Given data:

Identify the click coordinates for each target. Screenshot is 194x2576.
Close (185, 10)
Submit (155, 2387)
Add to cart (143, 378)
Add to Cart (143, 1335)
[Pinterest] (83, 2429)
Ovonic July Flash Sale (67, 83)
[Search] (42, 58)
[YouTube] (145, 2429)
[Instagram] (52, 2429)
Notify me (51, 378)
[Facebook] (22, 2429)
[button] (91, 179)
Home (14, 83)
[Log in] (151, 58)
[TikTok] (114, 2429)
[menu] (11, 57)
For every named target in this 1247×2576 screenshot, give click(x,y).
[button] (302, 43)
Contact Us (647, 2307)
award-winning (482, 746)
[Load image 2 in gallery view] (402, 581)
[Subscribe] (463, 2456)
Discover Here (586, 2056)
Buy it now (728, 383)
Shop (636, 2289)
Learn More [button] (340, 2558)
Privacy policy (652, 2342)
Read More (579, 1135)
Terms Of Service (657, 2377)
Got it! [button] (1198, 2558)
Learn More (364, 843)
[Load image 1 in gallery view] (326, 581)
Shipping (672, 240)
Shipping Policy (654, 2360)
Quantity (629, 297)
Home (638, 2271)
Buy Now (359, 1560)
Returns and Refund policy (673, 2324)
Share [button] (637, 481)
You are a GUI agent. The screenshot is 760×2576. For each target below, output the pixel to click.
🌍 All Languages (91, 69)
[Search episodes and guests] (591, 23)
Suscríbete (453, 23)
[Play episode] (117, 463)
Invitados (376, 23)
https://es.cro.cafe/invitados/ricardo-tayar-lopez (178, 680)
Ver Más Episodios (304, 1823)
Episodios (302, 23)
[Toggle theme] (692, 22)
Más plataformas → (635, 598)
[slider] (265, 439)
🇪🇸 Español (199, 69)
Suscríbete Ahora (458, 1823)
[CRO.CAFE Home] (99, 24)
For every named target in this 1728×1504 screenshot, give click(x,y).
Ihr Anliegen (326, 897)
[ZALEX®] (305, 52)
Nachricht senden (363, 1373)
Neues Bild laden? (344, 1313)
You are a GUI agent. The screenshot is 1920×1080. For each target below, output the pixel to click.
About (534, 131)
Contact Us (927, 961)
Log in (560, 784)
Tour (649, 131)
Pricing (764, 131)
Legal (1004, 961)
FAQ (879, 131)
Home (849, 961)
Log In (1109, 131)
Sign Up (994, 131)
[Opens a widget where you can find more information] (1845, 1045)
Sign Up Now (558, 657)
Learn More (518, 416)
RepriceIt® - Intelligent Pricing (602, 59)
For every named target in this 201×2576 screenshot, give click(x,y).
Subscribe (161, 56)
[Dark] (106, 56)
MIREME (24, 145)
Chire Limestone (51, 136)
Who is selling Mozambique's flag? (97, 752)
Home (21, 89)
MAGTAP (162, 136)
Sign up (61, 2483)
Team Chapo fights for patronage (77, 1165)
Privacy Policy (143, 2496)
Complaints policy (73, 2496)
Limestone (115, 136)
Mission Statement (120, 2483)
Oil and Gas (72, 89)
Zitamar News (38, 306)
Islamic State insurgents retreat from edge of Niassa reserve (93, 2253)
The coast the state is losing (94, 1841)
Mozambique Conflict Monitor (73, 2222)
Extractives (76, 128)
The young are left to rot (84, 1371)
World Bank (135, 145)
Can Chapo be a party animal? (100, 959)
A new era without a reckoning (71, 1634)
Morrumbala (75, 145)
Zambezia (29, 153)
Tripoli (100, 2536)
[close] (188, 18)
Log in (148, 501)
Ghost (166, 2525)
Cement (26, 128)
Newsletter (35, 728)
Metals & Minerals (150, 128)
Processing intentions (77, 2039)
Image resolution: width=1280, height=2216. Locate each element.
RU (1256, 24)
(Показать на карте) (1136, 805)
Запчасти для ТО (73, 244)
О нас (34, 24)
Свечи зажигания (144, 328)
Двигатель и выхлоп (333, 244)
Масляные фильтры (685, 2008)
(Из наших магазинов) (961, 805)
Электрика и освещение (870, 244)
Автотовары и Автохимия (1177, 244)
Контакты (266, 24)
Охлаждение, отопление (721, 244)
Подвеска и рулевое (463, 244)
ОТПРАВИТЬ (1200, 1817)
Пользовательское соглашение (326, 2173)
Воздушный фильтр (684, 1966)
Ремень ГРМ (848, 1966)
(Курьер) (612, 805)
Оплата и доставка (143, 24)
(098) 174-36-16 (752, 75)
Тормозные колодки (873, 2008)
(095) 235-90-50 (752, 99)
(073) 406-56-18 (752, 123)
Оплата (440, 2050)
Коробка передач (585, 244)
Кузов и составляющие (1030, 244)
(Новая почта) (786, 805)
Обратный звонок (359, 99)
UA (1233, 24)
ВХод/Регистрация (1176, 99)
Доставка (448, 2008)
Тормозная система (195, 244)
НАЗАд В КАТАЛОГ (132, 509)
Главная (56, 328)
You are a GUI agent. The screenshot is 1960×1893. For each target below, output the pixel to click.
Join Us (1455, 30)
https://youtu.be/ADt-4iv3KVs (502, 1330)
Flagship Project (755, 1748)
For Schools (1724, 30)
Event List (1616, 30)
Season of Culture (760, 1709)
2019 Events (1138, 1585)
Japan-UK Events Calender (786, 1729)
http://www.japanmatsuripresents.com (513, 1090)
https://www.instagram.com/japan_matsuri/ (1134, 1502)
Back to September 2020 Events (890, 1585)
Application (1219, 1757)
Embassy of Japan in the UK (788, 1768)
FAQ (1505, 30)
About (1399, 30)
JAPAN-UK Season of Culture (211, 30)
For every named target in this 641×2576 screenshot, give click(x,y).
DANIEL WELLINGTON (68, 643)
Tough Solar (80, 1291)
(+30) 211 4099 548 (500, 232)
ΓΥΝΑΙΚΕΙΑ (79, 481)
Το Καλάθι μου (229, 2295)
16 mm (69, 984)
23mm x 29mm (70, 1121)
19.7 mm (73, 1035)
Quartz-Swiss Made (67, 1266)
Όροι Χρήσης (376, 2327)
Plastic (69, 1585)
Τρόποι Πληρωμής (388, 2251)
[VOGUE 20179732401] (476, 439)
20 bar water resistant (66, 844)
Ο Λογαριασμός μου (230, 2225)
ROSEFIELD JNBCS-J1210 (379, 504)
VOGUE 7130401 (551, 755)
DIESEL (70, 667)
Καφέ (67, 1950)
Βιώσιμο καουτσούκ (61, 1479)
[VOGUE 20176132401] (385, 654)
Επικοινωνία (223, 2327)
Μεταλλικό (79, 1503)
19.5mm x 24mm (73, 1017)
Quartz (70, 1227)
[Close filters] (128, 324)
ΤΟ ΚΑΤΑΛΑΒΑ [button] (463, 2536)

Exercise instructions: Put down all the data once more, exactly as it appears above.

Response box:
Identify the click coordinates for each target. Screenshot is 194x2576.
Close (185, 10)
Submit (155, 2387)
Add to cart (143, 378)
Add to Cart (143, 1335)
[Pinterest] (83, 2429)
Ovonic July Flash Sale (67, 83)
[Search] (42, 58)
[YouTube] (145, 2429)
[Instagram] (52, 2429)
Notify me (51, 378)
[Facebook] (22, 2429)
[button] (91, 179)
Home (14, 83)
[Log in] (151, 58)
[TikTok] (114, 2429)
[menu] (11, 57)
For every named target in this 1247×2576 screenshot, give click(x,y).
[button] (302, 43)
Contact Us (647, 2307)
award-winning (482, 746)
[Load image 2 in gallery view] (402, 581)
[Subscribe] (463, 2456)
Discover Here (586, 2056)
Buy it now (728, 383)
Shop (636, 2289)
Learn More [button] (340, 2558)
Privacy policy (652, 2342)
Read More (579, 1135)
Terms Of Service (657, 2377)
Got it! [button] (1198, 2558)
Learn More (364, 843)
[Load image 1 in gallery view] (326, 581)
Shipping (672, 240)
Shipping Policy (654, 2360)
Quantity (629, 297)
Home (638, 2271)
Buy Now (359, 1560)
Returns and Refund policy (673, 2324)
Share [button] (637, 481)
You are a GUI agent. The screenshot is 760×2576. For each target below, output the pixel to click.
🌍 All Languages (91, 69)
[Search episodes and guests] (591, 23)
Suscríbete (453, 23)
[Play episode] (117, 463)
Invitados (376, 23)
https://es.cro.cafe/invitados/ricardo-tayar-lopez (178, 680)
Ver Más Episodios (304, 1823)
Episodios (302, 23)
[Toggle theme] (692, 22)
Más plataformas → (635, 598)
[slider] (265, 439)
🇪🇸 Español (199, 69)
Suscríbete Ahora (458, 1823)
[CRO.CAFE Home] (99, 24)
For every named target in this 1728×1504 screenshot, give click(x,y).
Ihr Anliegen (326, 897)
[ZALEX®] (305, 52)
Nachricht senden (363, 1373)
Neues Bild laden? (344, 1313)
You are a GUI agent. The screenshot is 1920×1080. For each target below, output the pixel to click.
About (534, 131)
Contact Us (927, 961)
Log in (560, 784)
Tour (649, 131)
Pricing (764, 131)
Legal (1004, 961)
FAQ (879, 131)
Home (849, 961)
Log In (1109, 131)
Sign Up (994, 131)
[Opens a widget where you can find more information] (1845, 1045)
Sign Up Now (558, 657)
Learn More (518, 416)
RepriceIt® - Intelligent Pricing (602, 59)
For every named target in this 201×2576 screenshot, give click(x,y).
Subscribe (161, 56)
[Dark] (106, 56)
MIREME (24, 145)
Chire Limestone (51, 136)
Who is selling Mozambique's flag? (97, 752)
Home (21, 89)
MAGTAP (162, 136)
Sign up (61, 2483)
Team Chapo fights for patronage (77, 1165)
Privacy Policy (143, 2496)
Complaints policy (73, 2496)
Limestone (115, 136)
Mission Statement (120, 2483)
Oil and Gas (72, 89)
Zitamar News (38, 306)
Islamic State insurgents retreat from edge of Niassa reserve (93, 2253)
The coast the state is losing (94, 1841)
Mozambique Conflict Monitor (73, 2222)
Extractives (76, 128)
The young are left to rot (84, 1371)
World Bank (135, 145)
Can Chapo be a party animal? (100, 959)
A new era without a reckoning (71, 1634)
Morrumbala (75, 145)
Zambezia (29, 153)
Tripoli (100, 2536)
[close] (188, 18)
Log in (148, 501)
Ghost (166, 2525)
Cement (26, 128)
Newsletter (35, 728)
Metals & Minerals (150, 128)
Processing intentions (77, 2039)
Image resolution: width=1280, height=2216. Locate each element.
RU (1256, 24)
(Показать на карте) (1136, 805)
Запчасти для ТО (73, 244)
О нас (34, 24)
Свечи зажигания (144, 328)
Двигатель и выхлоп (333, 244)
Масляные фильтры (685, 2008)
(Из наших магазинов) (961, 805)
Электрика и освещение (870, 244)
Автотовары и Автохимия (1177, 244)
Контакты (266, 24)
Охлаждение, отопление (721, 244)
Подвеска и рулевое (463, 244)
ОТПРАВИТЬ (1200, 1817)
Пользовательское соглашение (326, 2173)
Воздушный фильтр (684, 1966)
Ремень ГРМ (848, 1966)
(Курьер) (612, 805)
Оплата и доставка (143, 24)
(098) 174-36-16 (752, 75)
Тормозные колодки (873, 2008)
(095) 235-90-50 (752, 99)
(073) 406-56-18 (752, 123)
Оплата (440, 2050)
Коробка передач (585, 244)
Кузов и составляющие (1030, 244)
(Новая почта) (786, 805)
Обратный звонок (359, 99)
UA (1233, 24)
ВХод/Регистрация (1176, 99)
Доставка (448, 2008)
Тормозная система (195, 244)
НАЗАд В КАТАЛОГ (132, 509)
Главная (56, 328)
You are a GUI agent. The screenshot is 1960×1893. For each target below, output the pixel to click.
Join Us (1455, 30)
https://youtu.be/ADt-4iv3KVs (502, 1330)
Flagship Project (755, 1748)
For Schools (1724, 30)
Event List (1616, 30)
Season of Culture (760, 1709)
2019 Events (1138, 1585)
Japan-UK Events Calender (786, 1729)
http://www.japanmatsuripresents.com (513, 1090)
https://www.instagram.com/japan_matsuri/ (1134, 1502)
Back to September 2020 Events (890, 1585)
Application (1219, 1757)
Embassy of Japan in the UK (788, 1768)
FAQ (1505, 30)
About (1399, 30)
JAPAN-UK Season of Culture (211, 30)
For every named target in this 641×2576 screenshot, give click(x,y).
DANIEL WELLINGTON (68, 643)
Tough Solar (80, 1291)
(+30) 211 4099 548 (500, 232)
ΓΥΝΑΙΚΕΙΑ (79, 481)
Το Καλάθι μου (229, 2295)
16 mm (69, 984)
23mm x 29mm (70, 1121)
19.7 mm (73, 1035)
Quartz-Swiss Made (67, 1266)
Όροι Χρήσης (376, 2327)
Plastic (69, 1585)
Τρόποι Πληρωμής (388, 2251)
[VOGUE 20179732401] (476, 439)
20 bar water resistant (66, 844)
Ο Λογαριασμός μου (230, 2225)
ROSEFIELD JNBCS-J1210 (379, 504)
VOGUE 7130401 (551, 755)
DIESEL (70, 667)
Καφέ (67, 1950)
Βιώσιμο καουτσούκ (61, 1479)
[VOGUE 20176132401] (385, 654)
Επικοινωνία (223, 2327)
Μεταλλικό (79, 1503)
19.5mm x 24mm (73, 1017)
Quartz (70, 1227)
[Close filters] (128, 324)
ΤΟ ΚΑΤΑΛΑΒΑ [button] (463, 2536)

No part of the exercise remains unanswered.